The app story and anecdotes strung together like pearls that suggests historical continuity and key insights. I can agree on some, such as open inquiry and a scientific attitude as important, but then again they were lest characteristic of the West from 500 to 1450 than elsewhere and were somewhat imported into the West by rediscovery of Greek work.
The discovery and colonization of America does play an appealing role in NF’s stories. An example appealing to fans of American exceptionalism is the founding of the Carolina Colony. Ferguson argues, perhaps with some justification that it represented a new opportunity for social mobility. In less than a decade, various member of the English underclass could use something as distasteful as indentured servitude as way forward to a Western dream of free and clear title to one’s own land holdings. And property allowed men (but not women) to vote and thus move on to a fully vested member of the economic and political establishment. There’s lots left out in this story, but it fits the conservative story of App # 3 property rights.

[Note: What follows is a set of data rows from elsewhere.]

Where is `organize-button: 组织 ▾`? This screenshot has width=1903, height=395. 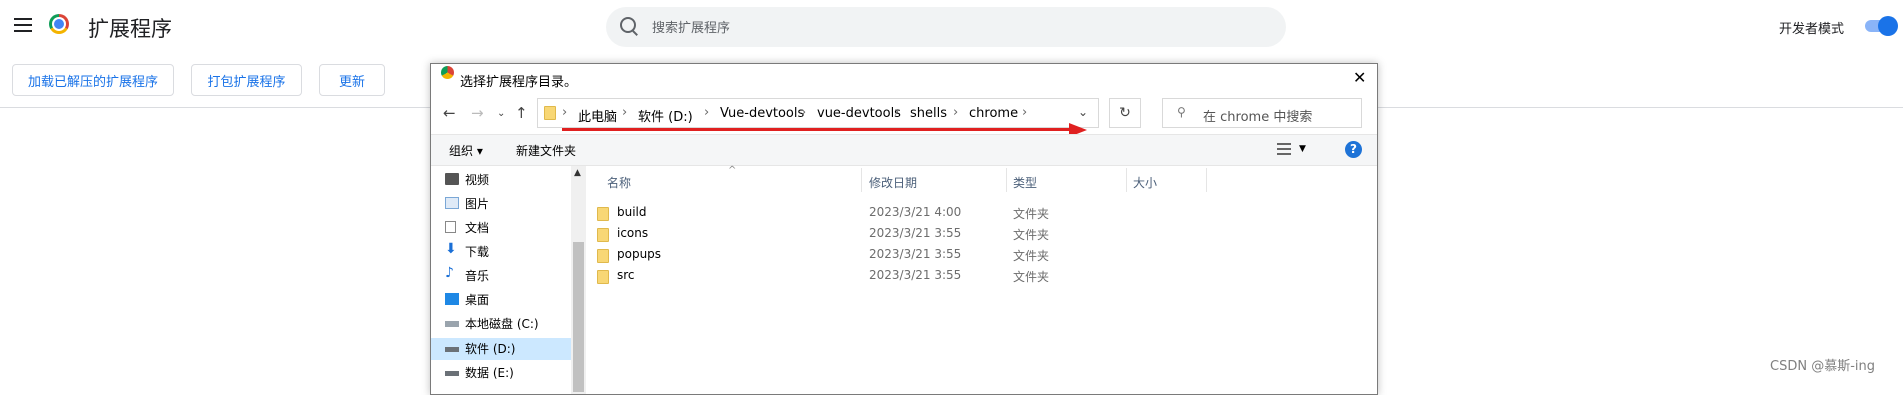 organize-button: 组织 ▾ is located at coordinates (466, 150).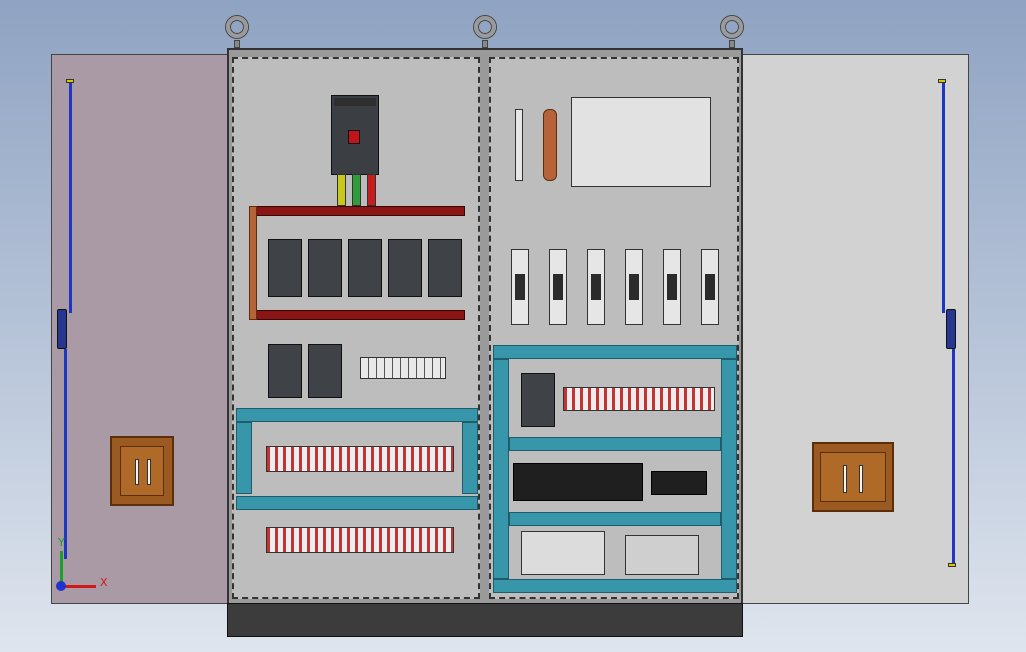 This screenshot has width=1026, height=652. What do you see at coordinates (357, 211) in the screenshot?
I see `busbar-top` at bounding box center [357, 211].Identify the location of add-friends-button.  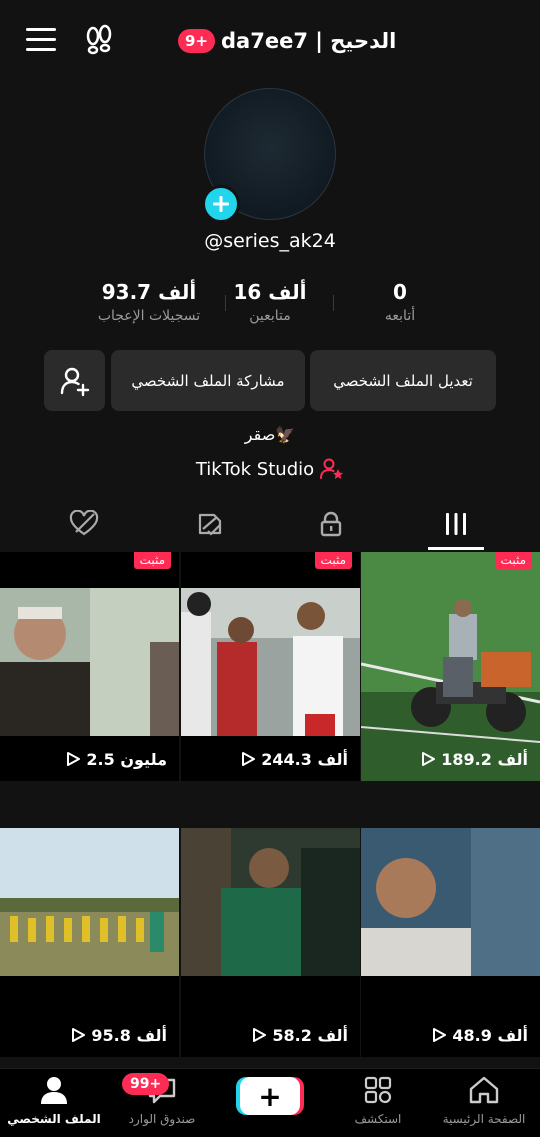
(74, 380).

Reader’s of this blog might be particularly interested in the religious aspect of Western culture favored in NF’s view. We see this in his discussion of Western work ethic (aka the Protestant Work Ethic). Important for the West but now the Rest who have adopted Western ways (NF calls then Resteners). Here the Chinese are exhibit # 1 as they now outperform the West (even exceptional America) by standards of productivity. Why? They have Killer App #6 because as Ferguson posits there is an upsurge in Protestant religious observance in Mainland China. Specifically Ferguson’s note:
“today there may actually be more practicing Christians in China than in Europe.”
Maybe but I am reminded of the comment that:
"History is the lie that historians agree on."
"History is the lie that historians agree on."
Ferguson’s “history” is full of claims like the role of a Western work ethic in China that seem grounded on some facts (and Max Weber’s The Protestant Ethic and the Spirit of Capitalism) , but any such general conclusion can be questioned on one or more details. A conservative idea of Western civilization would include the influence of a more liberal Enlightenment as well as the Christian tradition, but how these factor in is subject to interpretation. Conservative historians like NF take great delight in exposing the “errors” of earlier and more liberal historians. Every history book, even the most carefully and most honestly researched and written, is interpretive. It focuses on something and thus omits or misinterprets many facts. One reviewer of the book noted:
“Ferguson’s selection of the 1600s as the time when the West moved ahead seems amazingly ignorant for a professional historian.”Maybe. It’s the type of things historians can argue about. With such gaps it’s hard to say one is all right and the other all wrong. This is especially hard to due when other’s work with different explanations is not addressed. Diamond’s Guns, Germs and Steel, for example, provides a different rationale for the dominance of the West, but these arguments are not addressed directly by Ferguson. Then there is the fact that our sense of history evolves. New historical discoveries are constantly being made. For example some documents are found or become available and their review affords reinterpretation of earlier beliefs and generalizations even of the most authoritative historians of the past. In my adult life this has been the case with our understanding of the Founders and it has been wonderful to hear these new stories. I like entertaining stories, but some attempt at balance is also important.